Ia mengatakan, di beberapa daerah rawan konflik bersenjata di Tanah Papua, seperti wilayah Papua Pegunungan dan Papua Tengah, posisi warga sipil makin terancam.
Sebab pihak yang berkonflik tidak jarang menuduh sebagai anggota TPNPB/OPM atau mata-mata aparat keamanan.
“Saat aparat keamanan melakukan kekerasan atau menembak warga sipil [di daerah konflik] mereka menyebut itu adalah bagian atau anggota TPNPB/OPM. Sebaliknya saat TPNPB/OPM melakukan kekerasan terhadap warga sipil mereka beralasan itu adalah intelijen atau mata-mata aparat keamanan,” kata Laurenzus Kadepa kepada Jubi, Jumat (22/9/2023).
Selain itu menurutnya, aparat keamanan terkadang keliru atau salah dalam menetapkan pihak yang masuk daftar pencarian orang (DPO). Misalnya dalam kasus di Fak-Fak, Papua Barat.
Seorang mahasiswa yang tidak berada di wilayah itu saat peristiwa penyerangan dan pembakaran Kantor Distrik Kramomongga pada 15 Agustus 2023, fotonya sempat disebar sebagai salah satu DPO kasus tersebut.

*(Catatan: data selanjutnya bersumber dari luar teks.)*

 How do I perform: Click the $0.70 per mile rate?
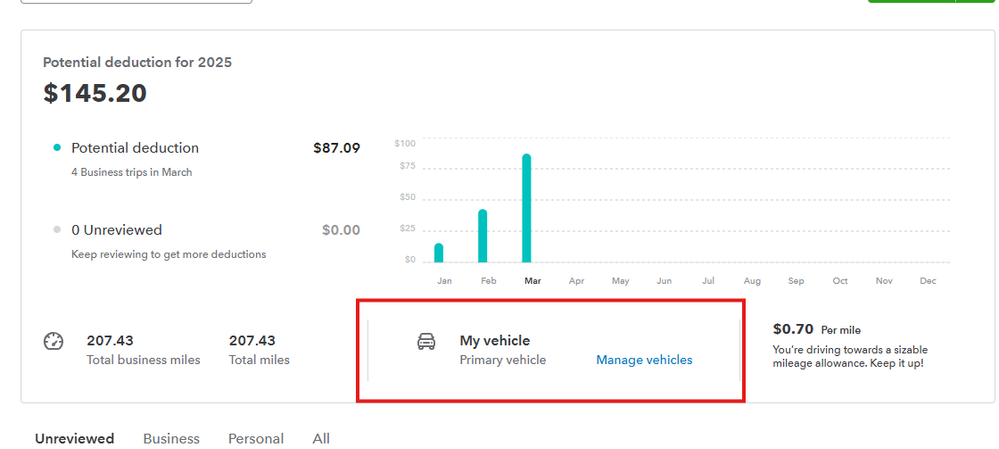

“Saya menduga ini hanya salah satu contoh kasus kekeliruan dalam menetapkan DPO oleh aparat keamanan. Mungkin saja di wilayah lain ada kasus serupa selama ini, hanya saja tidak terungkap,” ujarnya.
Politikus Partai Nasional Demokrat (NasDem) itu mengatakan, pemerintah pusat dan pemerintan daerah mestinya peka melihat dan menyikapi situasi yang kini terjadi di Tanah Papua.
Sebab apabila situasi ini terus dibiarkan tanpa ada langkah-langkah kongkrit dari pemerintah pusat dan pemerintah daerah, akan ke mana lagi masyarakat sipil mencari perlindungan.
“Akibat situasi selama ini, masyarakat selalu merasa hak hidupnya terancam dan berada pada posisi serba salah. Pemerintah mestinya peka melihat situasi ini. Mereka juga adalah warga negara yang mesti dilindungi,” ucapnya.
Katanya, ia sudah selalu mengingatkan pemerintah pusat untuk mengevaluasi sistem keamanan di Tanah Papua. Sebab selama ini berbagai cara yang dilakukan oleh negara, dan cenderung menggunakan pendekatan keamanan justru tidak menyelesaikan masalah.
“Di Papua ini ada investasi-investasi besar. Ada PT Freeport, ada British Petroleum (BP), ada Blok Wabu. Keberadaan sumber daya alam inikan memberikan kontribusi kepada negara. Rakyat Papua telah memberikan sumber daya alamnya dikelola negara. Kini bagaimana pemerintah atau negera melindungi orang asli Papua yang tersisa, yang sumber daya alamnya sudah diambil. Jangan hanya menginginkan tanah dan kekayaan alamnya,” kata Laurenzus Kadepa. (*)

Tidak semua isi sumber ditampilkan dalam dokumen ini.